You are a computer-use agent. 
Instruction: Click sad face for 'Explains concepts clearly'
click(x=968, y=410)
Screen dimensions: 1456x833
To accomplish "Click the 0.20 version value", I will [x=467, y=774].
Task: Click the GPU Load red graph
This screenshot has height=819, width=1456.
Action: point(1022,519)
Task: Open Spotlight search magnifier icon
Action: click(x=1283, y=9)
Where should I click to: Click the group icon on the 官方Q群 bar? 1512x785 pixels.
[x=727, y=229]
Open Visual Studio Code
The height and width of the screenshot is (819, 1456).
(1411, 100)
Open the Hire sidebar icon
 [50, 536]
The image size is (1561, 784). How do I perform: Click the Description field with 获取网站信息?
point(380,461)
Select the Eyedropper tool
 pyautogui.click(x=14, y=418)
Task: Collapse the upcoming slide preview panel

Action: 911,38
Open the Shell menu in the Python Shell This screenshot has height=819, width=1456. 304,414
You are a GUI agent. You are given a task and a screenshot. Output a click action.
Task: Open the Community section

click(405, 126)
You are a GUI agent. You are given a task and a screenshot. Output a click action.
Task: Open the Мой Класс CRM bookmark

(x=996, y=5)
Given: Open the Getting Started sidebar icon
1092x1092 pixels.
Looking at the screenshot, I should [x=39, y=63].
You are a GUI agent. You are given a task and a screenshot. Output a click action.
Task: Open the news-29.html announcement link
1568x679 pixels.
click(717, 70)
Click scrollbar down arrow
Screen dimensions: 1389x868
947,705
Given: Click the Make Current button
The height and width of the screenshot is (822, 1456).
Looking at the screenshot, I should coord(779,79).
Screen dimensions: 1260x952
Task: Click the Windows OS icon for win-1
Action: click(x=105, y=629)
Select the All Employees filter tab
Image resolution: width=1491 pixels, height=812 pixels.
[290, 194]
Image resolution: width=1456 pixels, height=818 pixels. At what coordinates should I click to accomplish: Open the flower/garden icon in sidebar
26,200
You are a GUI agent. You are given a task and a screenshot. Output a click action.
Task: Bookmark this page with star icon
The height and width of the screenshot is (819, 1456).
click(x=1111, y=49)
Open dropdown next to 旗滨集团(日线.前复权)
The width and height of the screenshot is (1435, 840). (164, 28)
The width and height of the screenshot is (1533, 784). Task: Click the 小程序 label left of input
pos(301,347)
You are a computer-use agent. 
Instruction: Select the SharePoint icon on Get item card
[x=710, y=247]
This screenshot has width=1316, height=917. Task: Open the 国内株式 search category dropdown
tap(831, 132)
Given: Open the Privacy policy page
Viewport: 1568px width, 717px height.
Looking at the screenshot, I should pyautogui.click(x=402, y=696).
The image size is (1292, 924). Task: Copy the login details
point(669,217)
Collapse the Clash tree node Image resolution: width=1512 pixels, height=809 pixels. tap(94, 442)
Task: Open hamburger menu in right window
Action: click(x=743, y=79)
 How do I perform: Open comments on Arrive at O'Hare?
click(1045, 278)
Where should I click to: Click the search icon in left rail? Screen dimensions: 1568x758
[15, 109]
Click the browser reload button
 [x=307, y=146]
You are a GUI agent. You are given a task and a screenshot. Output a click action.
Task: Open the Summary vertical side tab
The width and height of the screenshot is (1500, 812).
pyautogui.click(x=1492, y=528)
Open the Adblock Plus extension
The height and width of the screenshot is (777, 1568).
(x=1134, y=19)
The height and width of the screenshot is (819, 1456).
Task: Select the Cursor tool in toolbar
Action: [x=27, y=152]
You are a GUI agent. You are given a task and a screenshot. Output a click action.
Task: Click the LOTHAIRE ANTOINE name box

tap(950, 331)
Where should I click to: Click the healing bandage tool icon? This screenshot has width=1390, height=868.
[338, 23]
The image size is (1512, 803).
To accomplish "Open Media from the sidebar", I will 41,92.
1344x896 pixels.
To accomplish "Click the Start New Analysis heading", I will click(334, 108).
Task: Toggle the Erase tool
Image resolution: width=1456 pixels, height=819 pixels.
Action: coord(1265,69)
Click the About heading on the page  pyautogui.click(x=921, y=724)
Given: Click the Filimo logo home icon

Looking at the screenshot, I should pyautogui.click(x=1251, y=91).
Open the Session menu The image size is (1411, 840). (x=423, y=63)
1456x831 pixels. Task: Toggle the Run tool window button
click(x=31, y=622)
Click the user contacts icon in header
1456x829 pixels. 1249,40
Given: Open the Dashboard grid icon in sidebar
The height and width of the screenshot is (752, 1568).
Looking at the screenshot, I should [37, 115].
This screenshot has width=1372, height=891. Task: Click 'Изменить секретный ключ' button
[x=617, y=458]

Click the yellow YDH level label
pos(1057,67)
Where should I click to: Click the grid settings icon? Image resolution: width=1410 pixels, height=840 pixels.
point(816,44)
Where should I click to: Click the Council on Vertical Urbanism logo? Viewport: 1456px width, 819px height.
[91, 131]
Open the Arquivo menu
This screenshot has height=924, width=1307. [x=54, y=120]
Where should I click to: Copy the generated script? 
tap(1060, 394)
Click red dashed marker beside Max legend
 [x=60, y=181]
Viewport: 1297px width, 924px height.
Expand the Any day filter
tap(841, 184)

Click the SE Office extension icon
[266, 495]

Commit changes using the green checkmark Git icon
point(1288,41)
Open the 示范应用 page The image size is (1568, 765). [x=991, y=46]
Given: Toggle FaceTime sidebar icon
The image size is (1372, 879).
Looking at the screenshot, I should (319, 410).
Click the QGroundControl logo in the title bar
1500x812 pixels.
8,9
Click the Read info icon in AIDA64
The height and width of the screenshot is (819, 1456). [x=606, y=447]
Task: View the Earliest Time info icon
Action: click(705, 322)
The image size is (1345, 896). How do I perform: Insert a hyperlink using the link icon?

▶ **What you should do**: From the records, copy every line that has the string "heading" in it.

▶ **Response for this exercise**:
To accomplish "Click the Start New Analysis heading", I will click(334, 108).
Click the About heading on the page  pyautogui.click(x=921, y=724)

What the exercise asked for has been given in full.